Ever-widening net cast in hunt for Varroa mite

AGRICULTURE Victoria has widened its permit system for moving bees to include anyone bringing bees or bee products into any part of the state to further safeguard the industry against Varroa mite.

It includes anyone bringing bees, hives, queen bees, used beekeeping equipment and bee products, including pollen and honeycomb into any part of Victoria from any state or territory.

Permits will not be granted for movement from New South Wales.

Victorian chief plant health officer Rosa Crnov said the widening brings the state’s permit system in line with other states and territories, including South Australia and Queensland.

Victorian-registered beekeepers will be able to move their hives out of Sunraysia to other parts of the state without a permit, providing they are registered on BeeMax.

BeeMax allows beekeepers to register their bee movements.

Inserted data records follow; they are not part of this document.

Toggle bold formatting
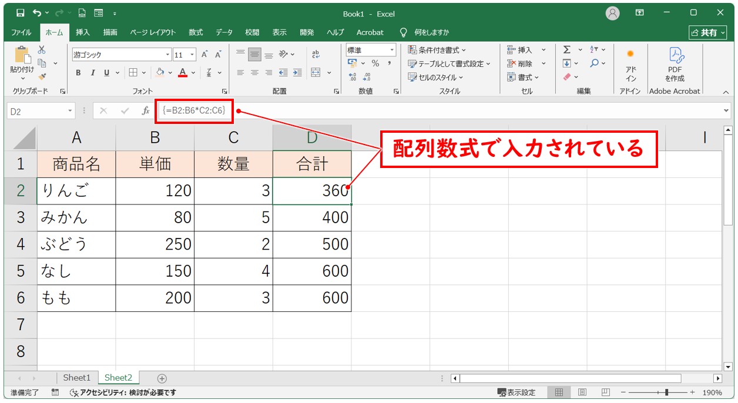Viewport: 738px width, 403px height. pos(78,73)
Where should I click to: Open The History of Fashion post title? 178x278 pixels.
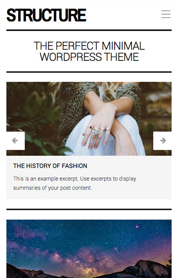pyautogui.click(x=50, y=166)
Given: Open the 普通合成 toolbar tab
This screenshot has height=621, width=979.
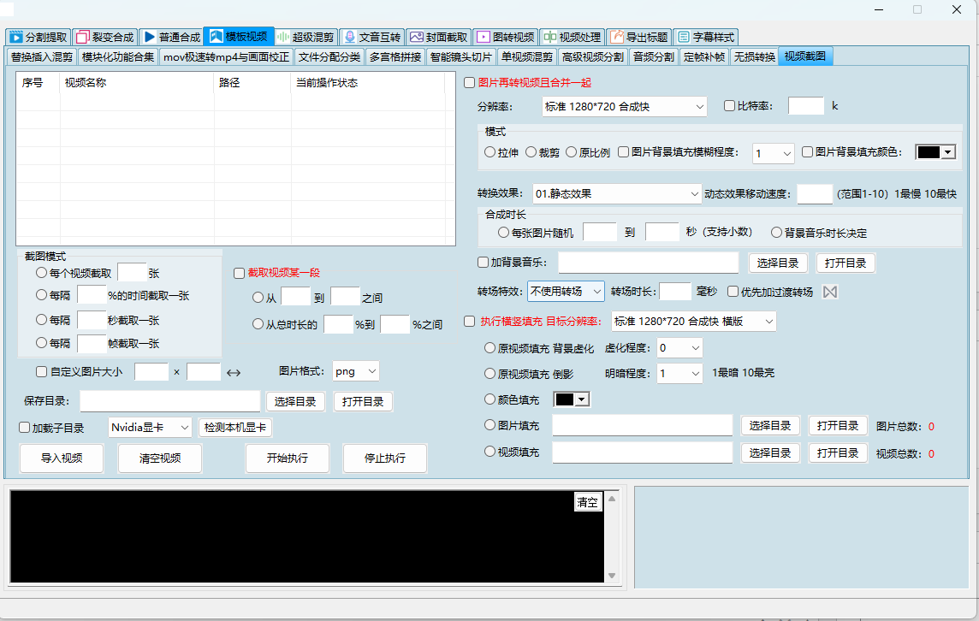Looking at the screenshot, I should [171, 37].
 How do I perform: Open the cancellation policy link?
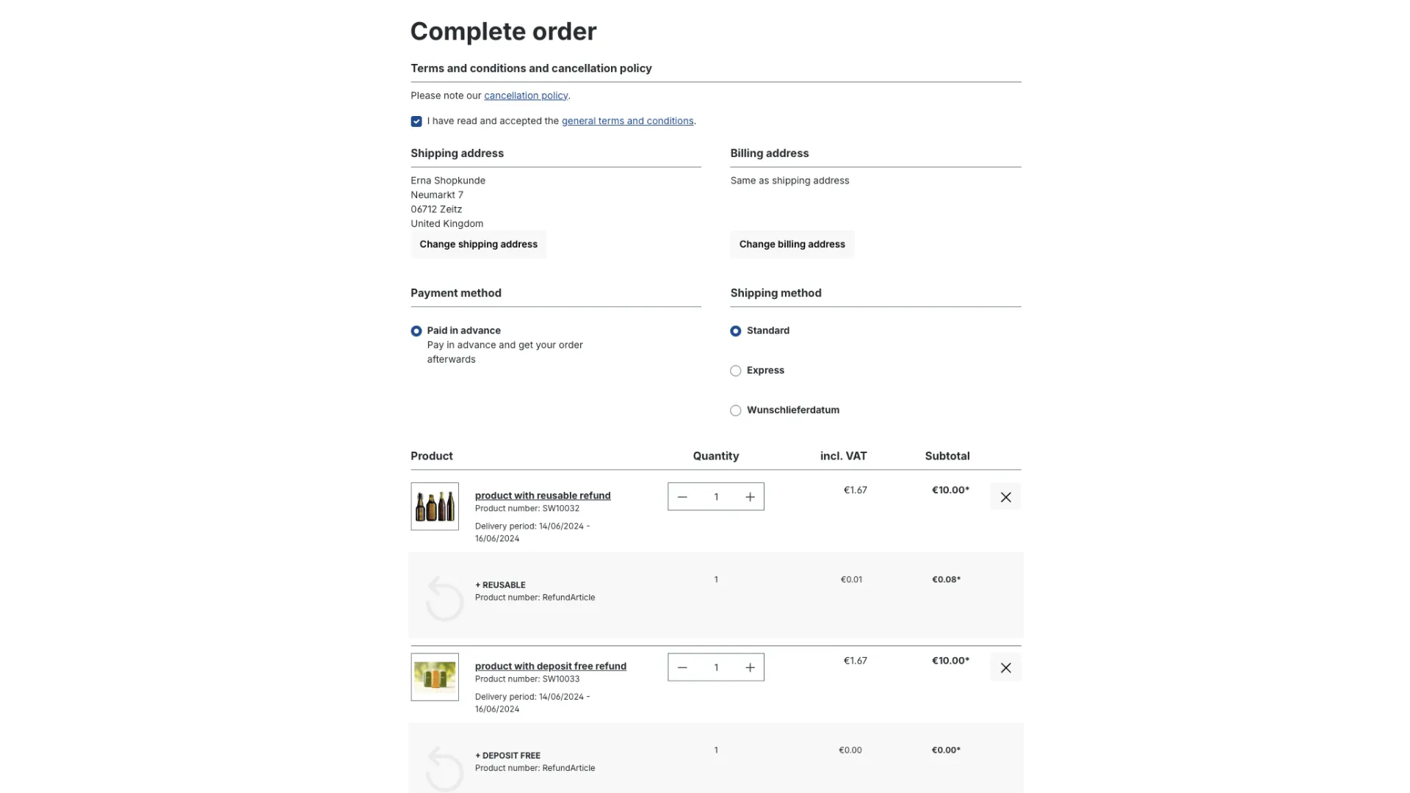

Dr Crnov said the new permit system, combined with beekeeper registration requirements and the BeeMax system would provide confidence in delivering safe pollination across the state.

“A permit system was required for the Sunraysia given the huge volume of hives coming from across the country just as Varroa mite was detected in New South Wales,” Dr Crnov said.

“We are confident given the smaller number of hives required for pollination from now on that the existing BeeMax system will give us the information we need for tracking and tracing in the event of a Varroa detection in Victoria.

“Currently Victoria remains free of Varroa mite and in the event of a detection, Agriculture Victoria will undertake appropriate risk-management actions to respond.”

Almond pollination is expected to start winding down in Sunraysia by early September and bees will be needed to pollinate other crops.

This includes crops growun in Swan Hill and the Goulburn Valley and seed canola, mustard and clover crops in the Wimmera.